Segment Start: INPUT DATA
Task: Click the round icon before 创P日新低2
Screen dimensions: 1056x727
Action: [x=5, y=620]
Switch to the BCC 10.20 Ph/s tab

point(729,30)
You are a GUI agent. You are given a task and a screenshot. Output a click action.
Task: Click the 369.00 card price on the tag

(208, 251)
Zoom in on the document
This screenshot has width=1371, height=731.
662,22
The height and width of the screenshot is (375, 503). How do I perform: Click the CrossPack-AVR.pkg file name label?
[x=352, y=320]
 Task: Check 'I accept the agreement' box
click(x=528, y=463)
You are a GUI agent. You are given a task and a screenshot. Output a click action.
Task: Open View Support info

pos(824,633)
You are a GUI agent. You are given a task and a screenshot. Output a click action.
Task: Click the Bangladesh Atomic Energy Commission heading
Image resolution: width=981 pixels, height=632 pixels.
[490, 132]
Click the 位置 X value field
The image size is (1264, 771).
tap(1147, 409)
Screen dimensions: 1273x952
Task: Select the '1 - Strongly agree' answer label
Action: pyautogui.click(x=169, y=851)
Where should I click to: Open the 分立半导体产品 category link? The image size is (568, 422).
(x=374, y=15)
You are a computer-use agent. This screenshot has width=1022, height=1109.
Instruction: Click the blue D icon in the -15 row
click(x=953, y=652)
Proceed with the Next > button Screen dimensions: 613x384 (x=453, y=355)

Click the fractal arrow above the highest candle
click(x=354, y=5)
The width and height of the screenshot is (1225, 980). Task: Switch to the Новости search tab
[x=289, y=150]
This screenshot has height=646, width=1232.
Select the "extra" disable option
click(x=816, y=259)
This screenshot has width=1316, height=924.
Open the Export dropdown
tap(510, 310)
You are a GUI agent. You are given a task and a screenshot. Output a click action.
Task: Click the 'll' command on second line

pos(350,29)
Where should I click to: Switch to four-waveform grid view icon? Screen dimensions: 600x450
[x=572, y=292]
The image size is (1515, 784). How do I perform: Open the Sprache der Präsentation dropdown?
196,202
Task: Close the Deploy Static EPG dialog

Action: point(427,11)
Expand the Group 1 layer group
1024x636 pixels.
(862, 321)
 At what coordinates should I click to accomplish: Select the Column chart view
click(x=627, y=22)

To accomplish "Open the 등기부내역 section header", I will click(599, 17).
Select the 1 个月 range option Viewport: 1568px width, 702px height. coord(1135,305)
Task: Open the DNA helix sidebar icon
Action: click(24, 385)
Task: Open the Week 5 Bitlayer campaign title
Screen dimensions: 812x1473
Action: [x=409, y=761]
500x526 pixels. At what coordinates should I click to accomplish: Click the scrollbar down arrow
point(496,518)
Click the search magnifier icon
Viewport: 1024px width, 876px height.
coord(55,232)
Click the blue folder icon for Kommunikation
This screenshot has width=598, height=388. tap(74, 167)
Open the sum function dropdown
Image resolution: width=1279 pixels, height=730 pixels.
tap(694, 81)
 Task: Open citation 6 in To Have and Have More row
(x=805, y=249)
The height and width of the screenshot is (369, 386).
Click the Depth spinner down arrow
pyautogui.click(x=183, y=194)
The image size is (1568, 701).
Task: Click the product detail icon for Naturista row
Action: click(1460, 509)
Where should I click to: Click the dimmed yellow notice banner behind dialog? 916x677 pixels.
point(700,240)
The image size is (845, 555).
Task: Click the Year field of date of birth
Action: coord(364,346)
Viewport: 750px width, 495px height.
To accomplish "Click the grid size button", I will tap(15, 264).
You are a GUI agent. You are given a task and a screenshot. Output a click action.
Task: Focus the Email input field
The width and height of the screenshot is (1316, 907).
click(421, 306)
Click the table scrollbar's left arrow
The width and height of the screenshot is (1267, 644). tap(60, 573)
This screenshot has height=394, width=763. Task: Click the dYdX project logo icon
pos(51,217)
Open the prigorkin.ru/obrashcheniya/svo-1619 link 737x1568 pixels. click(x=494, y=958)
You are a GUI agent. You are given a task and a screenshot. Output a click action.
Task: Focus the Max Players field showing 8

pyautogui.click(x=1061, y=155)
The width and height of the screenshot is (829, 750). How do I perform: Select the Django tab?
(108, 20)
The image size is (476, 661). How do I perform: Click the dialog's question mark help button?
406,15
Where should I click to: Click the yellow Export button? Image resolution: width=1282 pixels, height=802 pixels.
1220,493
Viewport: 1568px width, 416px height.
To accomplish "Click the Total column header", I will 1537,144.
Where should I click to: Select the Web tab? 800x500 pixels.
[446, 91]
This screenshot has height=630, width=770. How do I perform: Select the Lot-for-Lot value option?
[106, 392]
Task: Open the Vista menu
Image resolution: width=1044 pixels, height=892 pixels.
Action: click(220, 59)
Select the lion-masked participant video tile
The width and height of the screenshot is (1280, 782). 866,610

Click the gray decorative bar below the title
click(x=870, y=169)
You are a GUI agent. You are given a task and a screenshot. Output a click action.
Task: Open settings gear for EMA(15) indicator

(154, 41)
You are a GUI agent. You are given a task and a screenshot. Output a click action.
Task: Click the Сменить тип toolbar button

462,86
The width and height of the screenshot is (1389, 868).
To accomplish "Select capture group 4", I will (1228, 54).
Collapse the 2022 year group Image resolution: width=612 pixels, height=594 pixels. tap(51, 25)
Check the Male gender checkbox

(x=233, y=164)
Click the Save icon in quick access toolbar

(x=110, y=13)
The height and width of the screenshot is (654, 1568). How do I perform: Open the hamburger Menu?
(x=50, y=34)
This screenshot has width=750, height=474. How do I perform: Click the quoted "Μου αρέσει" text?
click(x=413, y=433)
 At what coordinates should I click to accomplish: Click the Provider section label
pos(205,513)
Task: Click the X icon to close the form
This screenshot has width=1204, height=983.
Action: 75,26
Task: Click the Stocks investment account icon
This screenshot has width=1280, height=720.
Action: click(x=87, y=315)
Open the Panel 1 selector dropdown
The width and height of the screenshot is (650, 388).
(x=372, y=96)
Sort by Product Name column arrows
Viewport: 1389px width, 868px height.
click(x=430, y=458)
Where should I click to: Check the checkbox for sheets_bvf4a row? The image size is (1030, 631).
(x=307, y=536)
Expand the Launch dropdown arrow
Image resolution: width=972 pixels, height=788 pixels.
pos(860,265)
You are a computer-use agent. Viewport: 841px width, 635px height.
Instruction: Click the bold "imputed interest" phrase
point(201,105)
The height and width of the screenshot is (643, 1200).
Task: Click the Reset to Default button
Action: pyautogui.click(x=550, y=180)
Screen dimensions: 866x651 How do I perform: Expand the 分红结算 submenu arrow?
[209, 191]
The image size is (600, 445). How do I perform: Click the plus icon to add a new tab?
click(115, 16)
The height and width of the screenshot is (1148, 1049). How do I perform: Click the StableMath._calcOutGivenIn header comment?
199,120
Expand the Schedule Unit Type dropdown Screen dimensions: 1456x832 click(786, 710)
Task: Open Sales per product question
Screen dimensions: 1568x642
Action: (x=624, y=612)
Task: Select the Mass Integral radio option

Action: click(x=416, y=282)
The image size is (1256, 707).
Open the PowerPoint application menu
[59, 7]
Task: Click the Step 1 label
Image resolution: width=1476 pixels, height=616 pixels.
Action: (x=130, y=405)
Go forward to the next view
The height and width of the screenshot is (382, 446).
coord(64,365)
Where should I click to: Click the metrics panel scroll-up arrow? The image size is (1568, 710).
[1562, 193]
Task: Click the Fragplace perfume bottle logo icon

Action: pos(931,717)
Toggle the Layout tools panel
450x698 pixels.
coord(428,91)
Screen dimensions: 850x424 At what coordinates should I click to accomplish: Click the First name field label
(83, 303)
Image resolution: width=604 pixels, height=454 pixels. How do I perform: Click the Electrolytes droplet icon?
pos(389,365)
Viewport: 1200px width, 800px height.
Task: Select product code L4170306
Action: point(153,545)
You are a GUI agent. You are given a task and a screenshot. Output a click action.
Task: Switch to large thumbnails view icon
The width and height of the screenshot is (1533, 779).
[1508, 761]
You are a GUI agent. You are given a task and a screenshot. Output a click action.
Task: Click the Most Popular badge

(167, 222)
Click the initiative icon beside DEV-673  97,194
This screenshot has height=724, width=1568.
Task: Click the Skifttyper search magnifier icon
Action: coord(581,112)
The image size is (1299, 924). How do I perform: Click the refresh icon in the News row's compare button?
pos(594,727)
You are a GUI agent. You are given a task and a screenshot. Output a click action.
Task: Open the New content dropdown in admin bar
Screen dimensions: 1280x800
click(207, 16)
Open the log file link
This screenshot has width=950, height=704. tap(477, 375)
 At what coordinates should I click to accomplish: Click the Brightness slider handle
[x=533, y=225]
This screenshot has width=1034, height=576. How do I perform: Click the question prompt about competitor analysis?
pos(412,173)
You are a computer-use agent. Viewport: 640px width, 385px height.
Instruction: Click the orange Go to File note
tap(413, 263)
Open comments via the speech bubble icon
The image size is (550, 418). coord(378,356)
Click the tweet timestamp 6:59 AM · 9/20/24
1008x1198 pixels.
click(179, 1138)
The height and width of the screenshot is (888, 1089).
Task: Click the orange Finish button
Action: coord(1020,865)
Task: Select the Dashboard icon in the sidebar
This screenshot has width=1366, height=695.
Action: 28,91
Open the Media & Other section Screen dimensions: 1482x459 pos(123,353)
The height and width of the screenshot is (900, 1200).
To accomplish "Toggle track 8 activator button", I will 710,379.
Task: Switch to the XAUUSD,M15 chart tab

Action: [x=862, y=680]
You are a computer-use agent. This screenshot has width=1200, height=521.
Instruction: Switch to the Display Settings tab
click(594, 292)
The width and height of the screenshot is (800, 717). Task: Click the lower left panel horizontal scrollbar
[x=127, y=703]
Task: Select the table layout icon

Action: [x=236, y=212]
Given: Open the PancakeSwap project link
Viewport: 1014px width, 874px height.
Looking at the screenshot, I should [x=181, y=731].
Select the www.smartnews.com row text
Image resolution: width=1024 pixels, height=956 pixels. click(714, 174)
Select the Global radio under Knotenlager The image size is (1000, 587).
Segment End: INPUT DATA
**WORK ORDER**
Show all lines from the entries that hold "Toggle".

**SOLVED PROBLEM**
Toggle the Layout tools panel
To accomplish "Toggle track 8 activator button", I will 710,379.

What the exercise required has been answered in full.